From the listing below, retype exactly the line holding "صباغ منازل دبي (842, 1715)", the line holding "Köpa premieobligationer 2021 (71, 810)", and the lines between them; skip everything else.

DATA SUPPLIED:
──────────────────────────────
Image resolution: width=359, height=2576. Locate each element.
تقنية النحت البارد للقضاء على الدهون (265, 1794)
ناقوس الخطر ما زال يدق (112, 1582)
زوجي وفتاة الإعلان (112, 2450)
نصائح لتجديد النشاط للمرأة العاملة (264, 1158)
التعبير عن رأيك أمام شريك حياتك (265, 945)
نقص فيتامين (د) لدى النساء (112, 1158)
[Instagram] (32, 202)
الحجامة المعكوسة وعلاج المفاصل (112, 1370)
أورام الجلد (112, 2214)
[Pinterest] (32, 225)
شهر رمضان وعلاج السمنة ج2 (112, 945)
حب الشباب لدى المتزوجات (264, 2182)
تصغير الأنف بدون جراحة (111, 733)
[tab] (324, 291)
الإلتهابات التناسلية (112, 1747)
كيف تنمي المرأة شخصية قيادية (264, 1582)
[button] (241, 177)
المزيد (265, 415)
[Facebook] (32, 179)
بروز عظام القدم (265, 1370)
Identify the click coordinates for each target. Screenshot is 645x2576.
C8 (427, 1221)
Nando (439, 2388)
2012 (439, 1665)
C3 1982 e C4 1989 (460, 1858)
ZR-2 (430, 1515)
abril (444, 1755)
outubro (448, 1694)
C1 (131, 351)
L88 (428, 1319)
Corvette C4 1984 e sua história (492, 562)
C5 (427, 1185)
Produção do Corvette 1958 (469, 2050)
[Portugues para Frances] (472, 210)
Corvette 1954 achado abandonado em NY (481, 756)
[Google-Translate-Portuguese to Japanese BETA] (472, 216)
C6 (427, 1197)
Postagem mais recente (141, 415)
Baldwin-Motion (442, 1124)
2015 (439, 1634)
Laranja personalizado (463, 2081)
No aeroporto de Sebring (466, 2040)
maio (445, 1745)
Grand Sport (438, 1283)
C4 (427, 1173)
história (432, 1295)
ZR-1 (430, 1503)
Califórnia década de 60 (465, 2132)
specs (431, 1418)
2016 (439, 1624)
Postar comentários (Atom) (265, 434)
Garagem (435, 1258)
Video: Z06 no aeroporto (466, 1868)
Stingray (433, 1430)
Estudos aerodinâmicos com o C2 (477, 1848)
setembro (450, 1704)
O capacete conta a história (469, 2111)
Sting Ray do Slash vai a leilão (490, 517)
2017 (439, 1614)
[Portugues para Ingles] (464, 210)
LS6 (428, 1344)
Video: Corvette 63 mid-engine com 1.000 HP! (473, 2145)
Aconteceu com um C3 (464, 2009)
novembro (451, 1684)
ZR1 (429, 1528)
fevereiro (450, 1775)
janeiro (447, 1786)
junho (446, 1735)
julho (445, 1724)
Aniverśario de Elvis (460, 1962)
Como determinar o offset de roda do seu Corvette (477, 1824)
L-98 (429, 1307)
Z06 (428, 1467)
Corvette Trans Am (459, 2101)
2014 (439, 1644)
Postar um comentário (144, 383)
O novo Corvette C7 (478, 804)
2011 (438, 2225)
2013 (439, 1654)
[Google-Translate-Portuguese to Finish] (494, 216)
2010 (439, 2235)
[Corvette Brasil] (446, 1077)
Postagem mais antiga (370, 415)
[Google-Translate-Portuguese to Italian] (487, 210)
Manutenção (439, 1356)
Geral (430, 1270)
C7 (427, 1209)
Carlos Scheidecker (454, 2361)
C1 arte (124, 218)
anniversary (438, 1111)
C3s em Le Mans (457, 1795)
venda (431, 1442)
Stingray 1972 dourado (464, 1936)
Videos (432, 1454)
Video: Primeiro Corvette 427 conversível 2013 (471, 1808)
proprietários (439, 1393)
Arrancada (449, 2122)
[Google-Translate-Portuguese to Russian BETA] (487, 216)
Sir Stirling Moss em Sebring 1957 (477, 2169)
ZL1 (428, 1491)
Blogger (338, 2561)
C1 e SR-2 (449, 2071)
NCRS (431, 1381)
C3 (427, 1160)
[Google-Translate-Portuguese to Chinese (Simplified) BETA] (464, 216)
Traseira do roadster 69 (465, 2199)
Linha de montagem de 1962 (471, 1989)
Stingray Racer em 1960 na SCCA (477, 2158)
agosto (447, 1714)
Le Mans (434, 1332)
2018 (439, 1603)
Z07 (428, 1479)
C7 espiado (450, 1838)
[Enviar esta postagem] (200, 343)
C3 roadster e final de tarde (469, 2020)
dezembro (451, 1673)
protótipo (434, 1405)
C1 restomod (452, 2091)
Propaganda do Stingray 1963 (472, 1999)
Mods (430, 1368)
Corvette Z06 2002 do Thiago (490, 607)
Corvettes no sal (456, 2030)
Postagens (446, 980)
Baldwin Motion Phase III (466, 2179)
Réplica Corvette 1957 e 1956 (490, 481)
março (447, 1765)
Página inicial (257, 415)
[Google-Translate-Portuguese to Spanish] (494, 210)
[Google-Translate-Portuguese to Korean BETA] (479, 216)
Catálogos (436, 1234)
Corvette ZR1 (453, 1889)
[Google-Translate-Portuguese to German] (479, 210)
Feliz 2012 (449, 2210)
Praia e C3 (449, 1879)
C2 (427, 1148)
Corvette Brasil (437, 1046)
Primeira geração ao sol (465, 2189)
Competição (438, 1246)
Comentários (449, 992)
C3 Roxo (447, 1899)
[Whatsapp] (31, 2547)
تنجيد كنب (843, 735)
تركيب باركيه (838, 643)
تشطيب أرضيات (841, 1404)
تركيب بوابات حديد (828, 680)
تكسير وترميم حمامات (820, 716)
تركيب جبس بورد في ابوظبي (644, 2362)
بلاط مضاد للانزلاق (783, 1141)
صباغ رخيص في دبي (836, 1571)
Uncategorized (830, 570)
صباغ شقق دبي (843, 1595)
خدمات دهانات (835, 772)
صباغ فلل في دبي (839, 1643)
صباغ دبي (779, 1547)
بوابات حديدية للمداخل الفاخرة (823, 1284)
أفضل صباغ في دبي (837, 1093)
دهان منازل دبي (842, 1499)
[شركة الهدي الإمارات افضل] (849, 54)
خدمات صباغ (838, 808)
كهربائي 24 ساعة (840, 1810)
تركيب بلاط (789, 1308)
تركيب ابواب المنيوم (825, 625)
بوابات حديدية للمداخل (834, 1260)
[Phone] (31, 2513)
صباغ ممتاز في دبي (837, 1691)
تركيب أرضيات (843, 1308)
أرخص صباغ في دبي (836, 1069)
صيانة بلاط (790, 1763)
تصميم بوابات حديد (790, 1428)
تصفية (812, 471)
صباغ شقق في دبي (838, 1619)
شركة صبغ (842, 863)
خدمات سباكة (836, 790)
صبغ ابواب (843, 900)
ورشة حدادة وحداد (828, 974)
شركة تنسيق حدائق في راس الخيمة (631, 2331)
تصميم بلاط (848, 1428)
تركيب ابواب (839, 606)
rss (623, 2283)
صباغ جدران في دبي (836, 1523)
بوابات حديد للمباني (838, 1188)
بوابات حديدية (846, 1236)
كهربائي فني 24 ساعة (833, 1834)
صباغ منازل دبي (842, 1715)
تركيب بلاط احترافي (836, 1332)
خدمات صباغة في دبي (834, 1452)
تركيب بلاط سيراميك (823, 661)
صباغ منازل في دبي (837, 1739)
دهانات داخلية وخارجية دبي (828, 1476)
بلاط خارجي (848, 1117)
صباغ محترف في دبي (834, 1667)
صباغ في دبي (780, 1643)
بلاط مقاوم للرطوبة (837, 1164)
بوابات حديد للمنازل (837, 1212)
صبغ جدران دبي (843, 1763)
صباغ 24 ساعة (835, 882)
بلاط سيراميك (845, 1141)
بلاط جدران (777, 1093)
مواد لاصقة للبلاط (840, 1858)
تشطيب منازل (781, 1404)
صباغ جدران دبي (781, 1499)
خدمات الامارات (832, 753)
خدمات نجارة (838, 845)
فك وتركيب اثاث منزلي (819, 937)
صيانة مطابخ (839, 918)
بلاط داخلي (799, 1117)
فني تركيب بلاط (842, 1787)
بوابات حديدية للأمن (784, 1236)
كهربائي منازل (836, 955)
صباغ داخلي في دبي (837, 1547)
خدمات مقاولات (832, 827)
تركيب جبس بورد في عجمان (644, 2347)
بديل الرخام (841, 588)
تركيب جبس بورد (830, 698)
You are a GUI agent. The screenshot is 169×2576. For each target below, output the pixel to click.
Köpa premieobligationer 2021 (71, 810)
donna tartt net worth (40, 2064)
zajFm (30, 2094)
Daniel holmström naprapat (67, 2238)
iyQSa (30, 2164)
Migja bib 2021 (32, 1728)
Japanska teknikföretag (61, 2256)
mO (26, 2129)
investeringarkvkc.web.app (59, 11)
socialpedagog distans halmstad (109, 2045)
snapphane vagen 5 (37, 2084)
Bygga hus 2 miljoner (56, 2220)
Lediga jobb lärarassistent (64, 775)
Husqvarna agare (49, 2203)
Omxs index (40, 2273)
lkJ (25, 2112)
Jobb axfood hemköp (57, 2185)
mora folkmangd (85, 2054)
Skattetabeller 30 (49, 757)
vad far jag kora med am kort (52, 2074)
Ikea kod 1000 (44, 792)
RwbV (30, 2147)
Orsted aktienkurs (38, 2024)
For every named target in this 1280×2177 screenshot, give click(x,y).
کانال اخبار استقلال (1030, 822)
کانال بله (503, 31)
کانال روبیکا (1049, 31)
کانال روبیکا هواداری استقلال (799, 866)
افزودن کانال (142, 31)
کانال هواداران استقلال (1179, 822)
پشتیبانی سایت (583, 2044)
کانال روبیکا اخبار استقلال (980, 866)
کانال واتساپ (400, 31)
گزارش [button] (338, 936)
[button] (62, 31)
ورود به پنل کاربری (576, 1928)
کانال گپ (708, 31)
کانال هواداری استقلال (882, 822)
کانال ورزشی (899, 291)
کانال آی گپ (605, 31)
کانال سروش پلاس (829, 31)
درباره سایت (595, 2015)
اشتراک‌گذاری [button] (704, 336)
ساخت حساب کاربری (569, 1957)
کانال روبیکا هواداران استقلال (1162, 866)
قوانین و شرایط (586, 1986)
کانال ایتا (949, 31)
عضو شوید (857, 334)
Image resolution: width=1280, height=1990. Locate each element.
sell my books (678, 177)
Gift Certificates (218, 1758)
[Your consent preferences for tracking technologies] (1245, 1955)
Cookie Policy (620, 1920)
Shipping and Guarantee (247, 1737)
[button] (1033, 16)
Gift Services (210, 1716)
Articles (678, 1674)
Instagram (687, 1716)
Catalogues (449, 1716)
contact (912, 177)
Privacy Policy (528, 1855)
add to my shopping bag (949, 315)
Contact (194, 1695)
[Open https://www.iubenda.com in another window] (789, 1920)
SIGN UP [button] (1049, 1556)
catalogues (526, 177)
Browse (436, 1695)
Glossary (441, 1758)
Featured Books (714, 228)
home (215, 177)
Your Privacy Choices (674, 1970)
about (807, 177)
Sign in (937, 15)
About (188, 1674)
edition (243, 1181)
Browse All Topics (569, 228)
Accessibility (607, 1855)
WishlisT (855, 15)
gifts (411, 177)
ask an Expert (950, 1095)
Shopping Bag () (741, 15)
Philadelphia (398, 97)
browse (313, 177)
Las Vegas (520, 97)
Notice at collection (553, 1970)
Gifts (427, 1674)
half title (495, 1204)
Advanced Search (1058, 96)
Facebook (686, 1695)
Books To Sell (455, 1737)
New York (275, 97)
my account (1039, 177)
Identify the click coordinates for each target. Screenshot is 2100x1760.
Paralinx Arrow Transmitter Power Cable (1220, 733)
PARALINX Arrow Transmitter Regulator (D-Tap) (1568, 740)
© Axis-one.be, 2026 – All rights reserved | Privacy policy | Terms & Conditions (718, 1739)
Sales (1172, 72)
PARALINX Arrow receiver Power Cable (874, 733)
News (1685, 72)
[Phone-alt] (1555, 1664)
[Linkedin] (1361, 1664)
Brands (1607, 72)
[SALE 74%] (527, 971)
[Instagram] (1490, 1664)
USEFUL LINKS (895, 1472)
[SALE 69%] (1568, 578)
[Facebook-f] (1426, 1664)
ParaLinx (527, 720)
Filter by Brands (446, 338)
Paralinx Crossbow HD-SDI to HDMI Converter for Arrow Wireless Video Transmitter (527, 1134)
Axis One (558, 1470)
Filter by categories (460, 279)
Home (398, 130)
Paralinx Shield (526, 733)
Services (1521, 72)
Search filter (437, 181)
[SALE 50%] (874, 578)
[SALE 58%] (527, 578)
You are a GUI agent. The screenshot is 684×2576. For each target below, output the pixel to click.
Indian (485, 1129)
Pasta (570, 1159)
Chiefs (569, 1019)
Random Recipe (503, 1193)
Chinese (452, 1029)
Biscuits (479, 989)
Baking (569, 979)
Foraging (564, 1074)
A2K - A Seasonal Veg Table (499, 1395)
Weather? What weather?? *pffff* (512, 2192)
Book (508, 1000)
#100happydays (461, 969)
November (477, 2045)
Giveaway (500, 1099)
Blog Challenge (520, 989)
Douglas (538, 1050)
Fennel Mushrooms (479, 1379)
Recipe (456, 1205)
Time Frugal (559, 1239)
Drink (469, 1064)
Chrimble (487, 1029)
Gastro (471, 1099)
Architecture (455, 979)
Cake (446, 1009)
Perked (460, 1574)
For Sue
──────────────────────────────
TASK SOLUTION:
صباغ منازل دبي (842, 1715)
تركيب بلاط احترافي (836, 1332)
خدمات صباغة في دبي (834, 1452)
تركيب بلاط سيراميك (823, 661)
صباغ منازل في دبي (837, 1739)
دهانات داخلية وخارجية دبي (828, 1476)
بلاط خارجي (848, 1117)
صباغ محترف في دبي (834, 1667)
صباغ في دبي (780, 1643)
بلاط مقاوم للرطوبة (837, 1164)
بوابات حديد للمنازل (837, 1212)
صبغ جدران دبي (843, 1763)
صباغ 24 ساعة (835, 882)
بلاط سيراميك (845, 1141)
بلاط جدران (777, 1093)
مواد لاصقة للبلاط (840, 1858)
تشطيب منازل (781, 1404)
صباغ جدران دبي (781, 1499)
خدمات الامارات (832, 753)
خدمات نجارة (838, 845)
فك وتركيب اثاث منزلي (819, 937)
صيانة مطابخ (839, 918)
بلاط داخلي (799, 1117)
فني تركيب بلاط (842, 1787)
بوابات حديدية للأمن (784, 1236)
كهربائي منازل (836, 955)
صباغ داخلي في دبي (837, 1547)
خدمات مقاولات (832, 827)
تركيب جبس بورد في عجمان (644, 2347)
بديل الرخام (841, 588)
تركيب جبس بورد (830, 698)
You are a GUI agent. The screenshot is 169×2576. For each target below, output the pixel to click.
Köpa premieobligationer 2021 (71, 810)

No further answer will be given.